As for support, I have never found Microsoft to provide good support for any product.

anonymous2
2003-05-06 02:54:10
Star Office 5.2 saved my bacon many times
during my final year at university, I was trying out StarOffice 5.2 on my pc.A friend had corrupted a word 97 document, the night before the work was due in, so I thought I would try opening it in StarOffice. It opened fine other than a few formatting issues. Everyone was amazed.
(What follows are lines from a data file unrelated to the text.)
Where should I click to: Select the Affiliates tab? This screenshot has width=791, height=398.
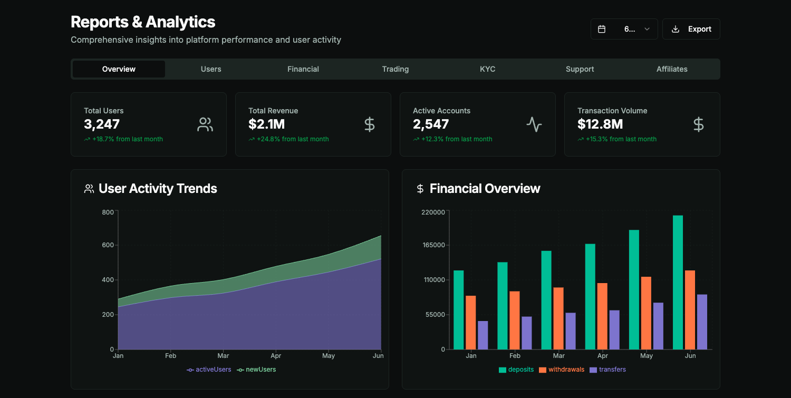(x=672, y=69)

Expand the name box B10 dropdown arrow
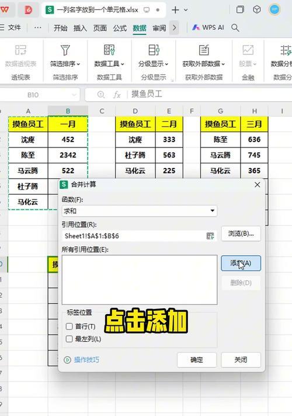point(74,95)
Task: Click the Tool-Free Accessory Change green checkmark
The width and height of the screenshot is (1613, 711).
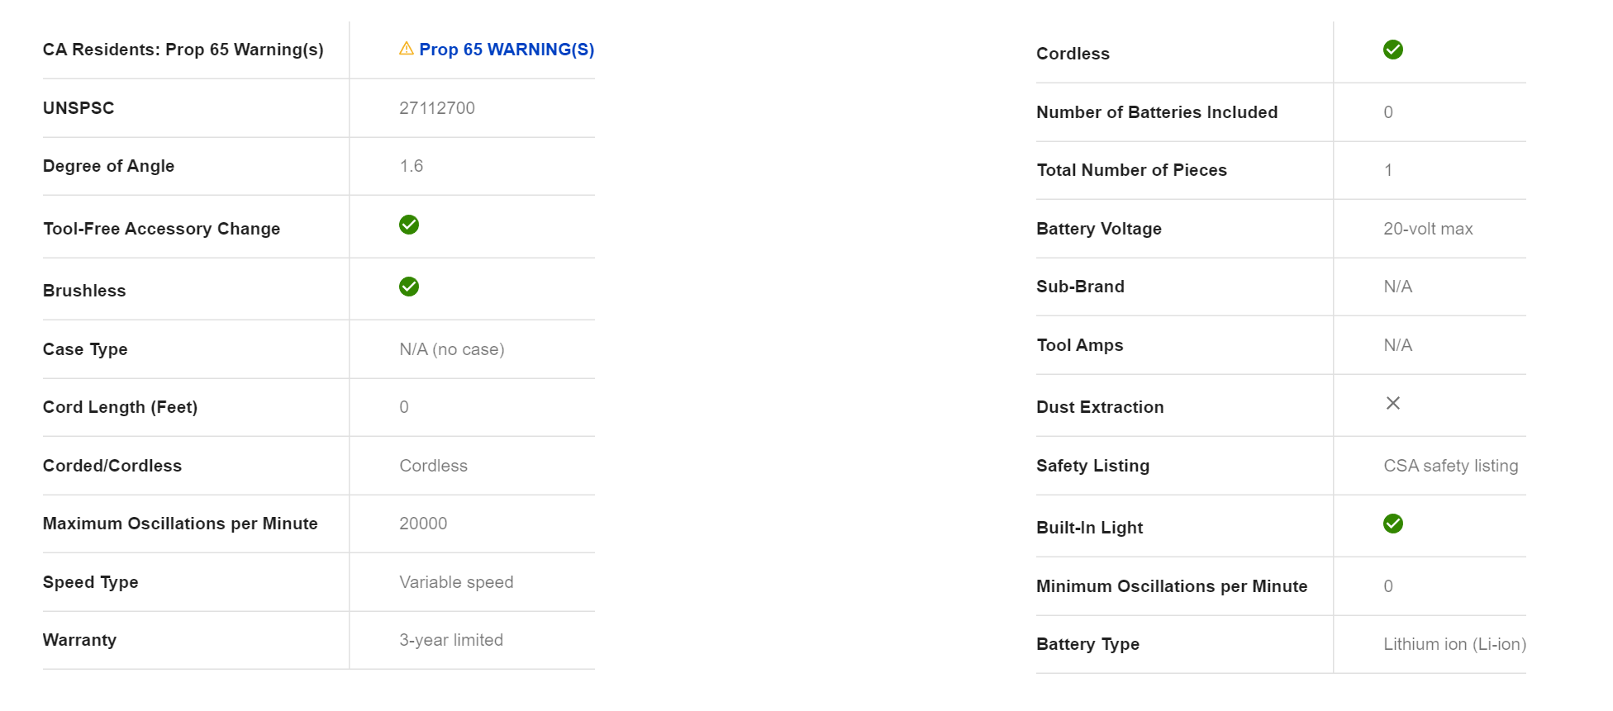Action: (x=409, y=225)
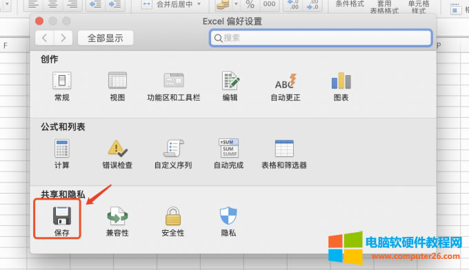Expand the 合并后居中 dropdown arrow

(199, 4)
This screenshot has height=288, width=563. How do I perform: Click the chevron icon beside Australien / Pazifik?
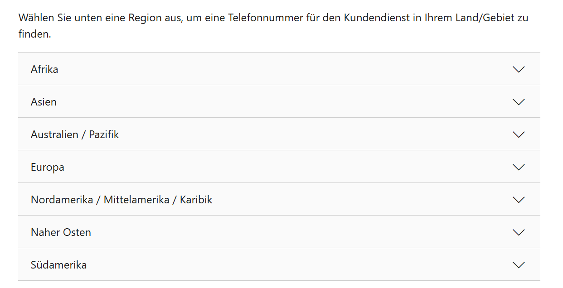click(518, 134)
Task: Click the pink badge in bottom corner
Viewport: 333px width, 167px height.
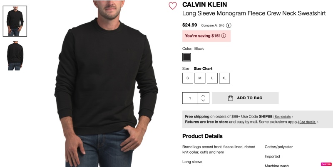Action: tap(326, 164)
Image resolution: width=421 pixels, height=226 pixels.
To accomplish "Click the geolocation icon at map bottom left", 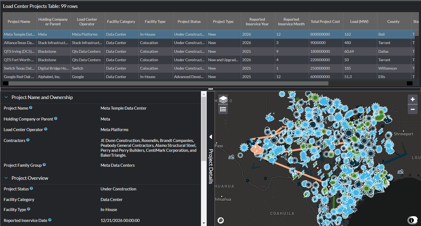I will 221,220.
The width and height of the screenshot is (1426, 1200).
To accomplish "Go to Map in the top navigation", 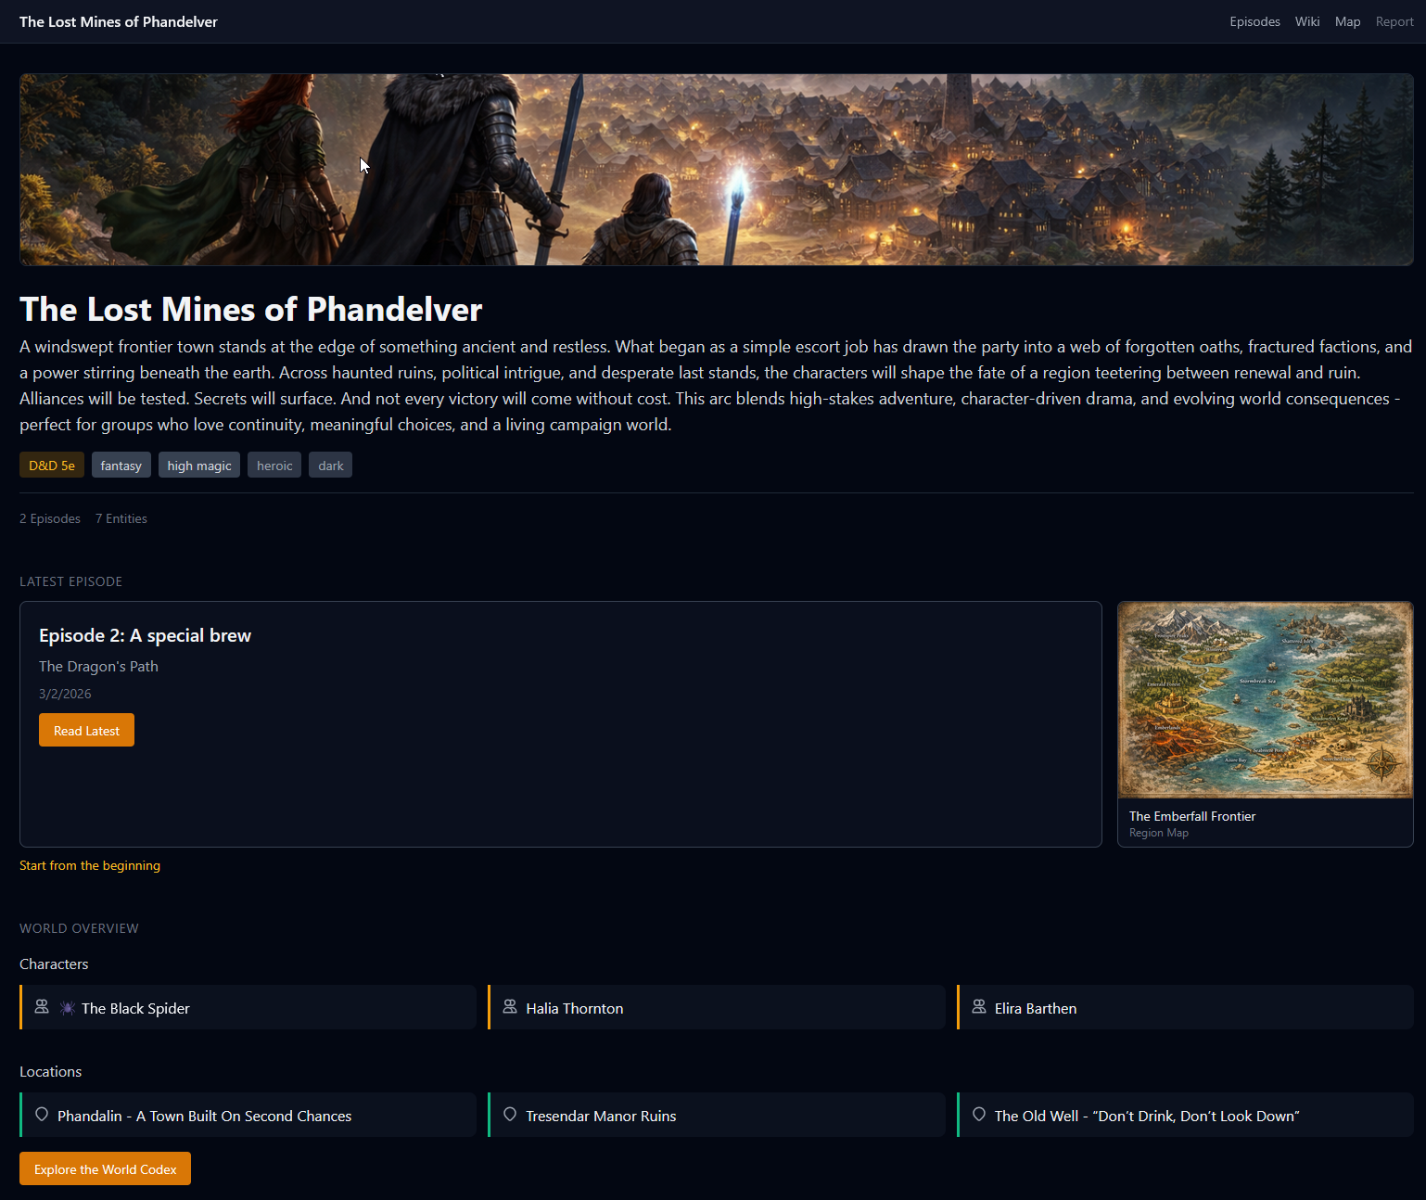I will [1347, 21].
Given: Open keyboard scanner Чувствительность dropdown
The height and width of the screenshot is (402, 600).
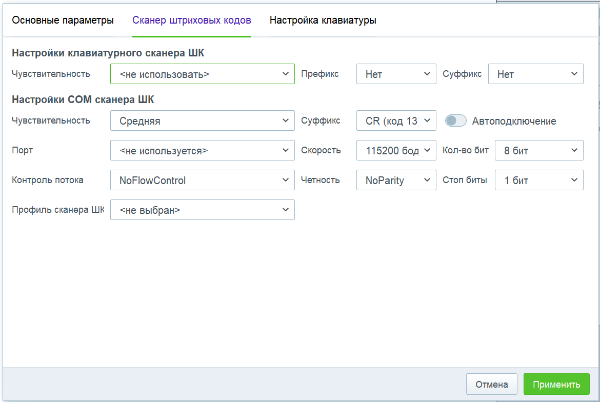Looking at the screenshot, I should 203,74.
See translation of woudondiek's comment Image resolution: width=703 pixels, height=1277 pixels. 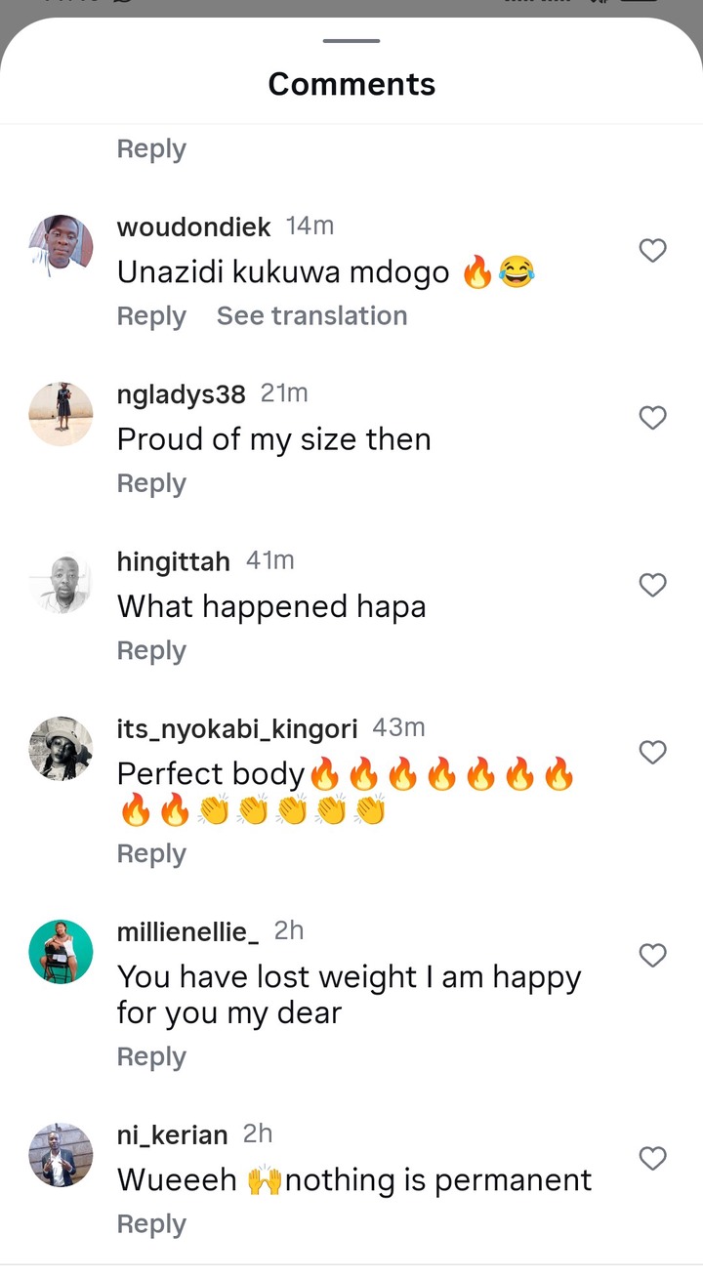311,316
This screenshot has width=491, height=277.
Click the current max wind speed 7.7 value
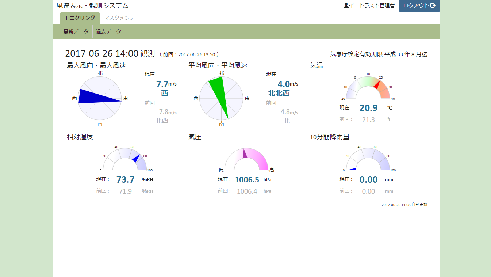tap(162, 84)
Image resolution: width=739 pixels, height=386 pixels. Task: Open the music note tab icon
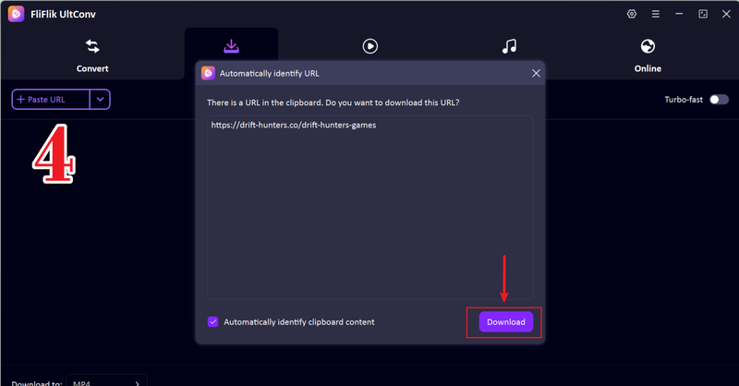pyautogui.click(x=509, y=46)
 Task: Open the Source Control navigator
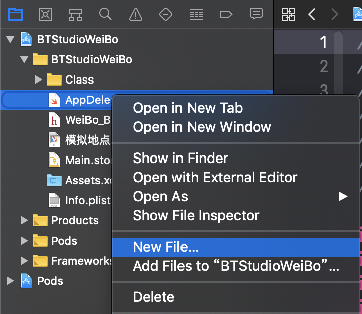45,14
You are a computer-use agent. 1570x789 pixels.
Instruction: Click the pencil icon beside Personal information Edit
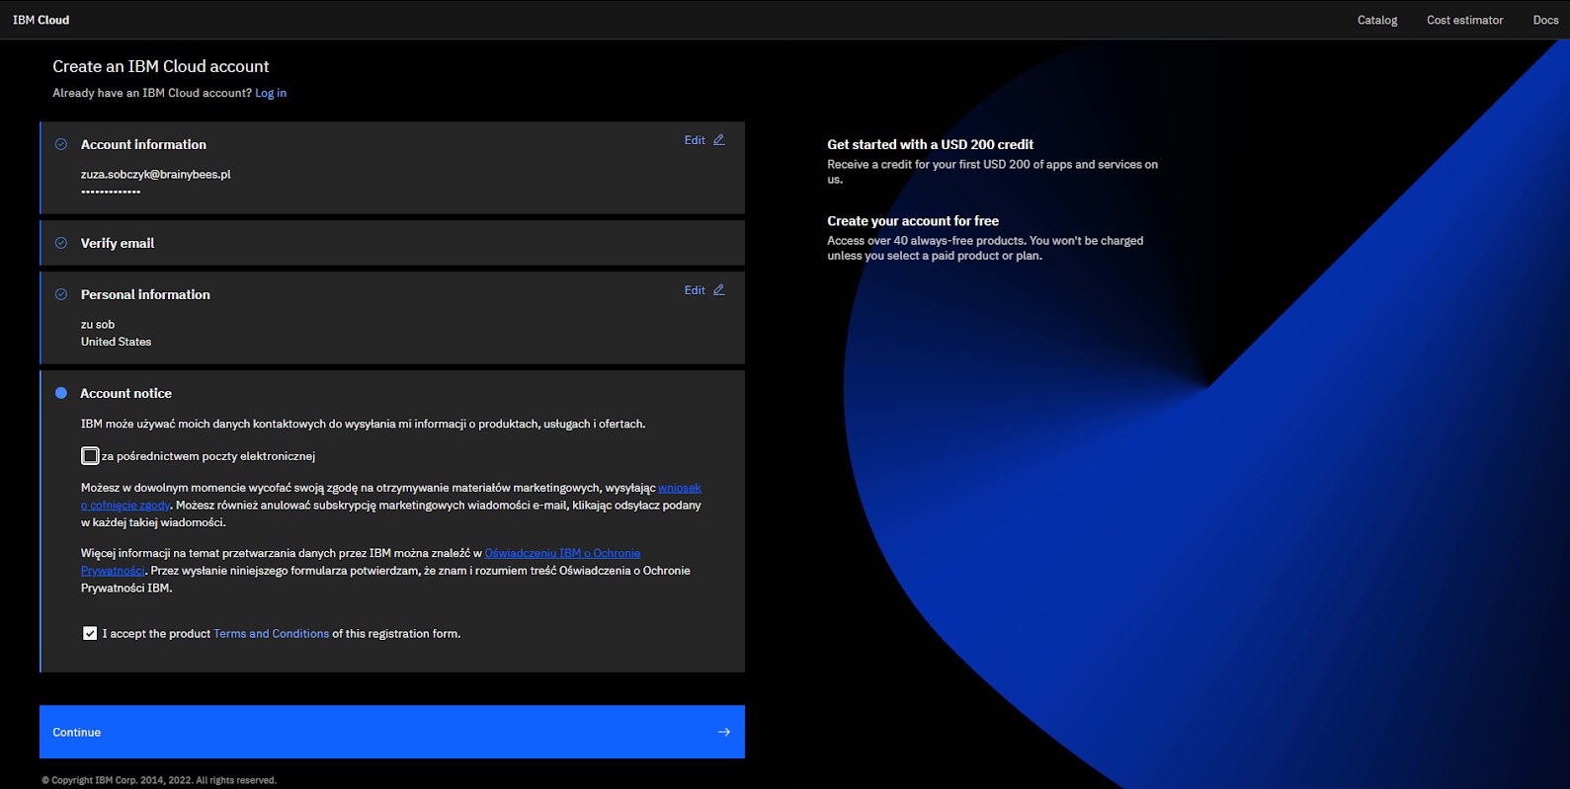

Since then I've always had a copy of StarOffice or OpenOffice on my PC.
anonymous2
2003-05-06 11:12:35
Another rescue trick
Another trick to rescue a corrupt file in MS Word is to turn on the paragraph marks with the toolbar, select all the document *except for the last paragraph mark*, and then copy and paste into a new document. A lot of information (so usually a lot of the corruption) is stored in that last paragraph mark.


Random Helpdesk Analyst and MS Word expert :)

anonymous2
2003-05-09 07:47:17
Um...Open Office?
As an O'Reilly contributor catering to a heavily geek crowd, shouldn't he have at least taken the time, before writing this article, to realize that Open Office is a trademarked name and that the office suite that is the basis for Sun's StarOffce is actually called OpenOffice.org?


anonymous2
2003-05-13 01:08:35
Had also the same problem, same fix.
With Win Word 97 I had a similar problem, The document suddenly started to crash any MSWord which tried to open it. The way through OO saved me the info.
Thanks OO guys.
bheufelder(at)bluewin.ch
Jonathan Gennick
2003-06-01 17:23:40
Um...Open Office?
I corrected the article, and also my previous OpenOffice.org article. I must say though, that going forward this ".org" business will be a losing battle. The words "OpenOffice dot org" are just too much of a mouthful for the average man-on-the-street to want to bother with.
Bart.Hermans
2004-12-16 00:52:34
OpenOffice saved my bacon with an Excel file
Could you tell what open office is and where to get it?
Jonathan Gennick
2004-12-16 05:47:41
OpenOffice saved my bacon with an Excel file
OpenOffice is an office suite similar in concept to Microsoft Word. You get word-processing, spreadsheeting, and I forget what all else. You can learn more by visiting http://openoffice.org.
fuu
2005-02-01 18:15:15
No, you're not.
To be precise, OO.org is LGPL or SISSL, depending on what you want to use it under, but it's not GPL.
DaveHall
2005-03-17 23:21:41
Hi
Very often Sun StarOffice open files Ms Office and OpenOffice can't.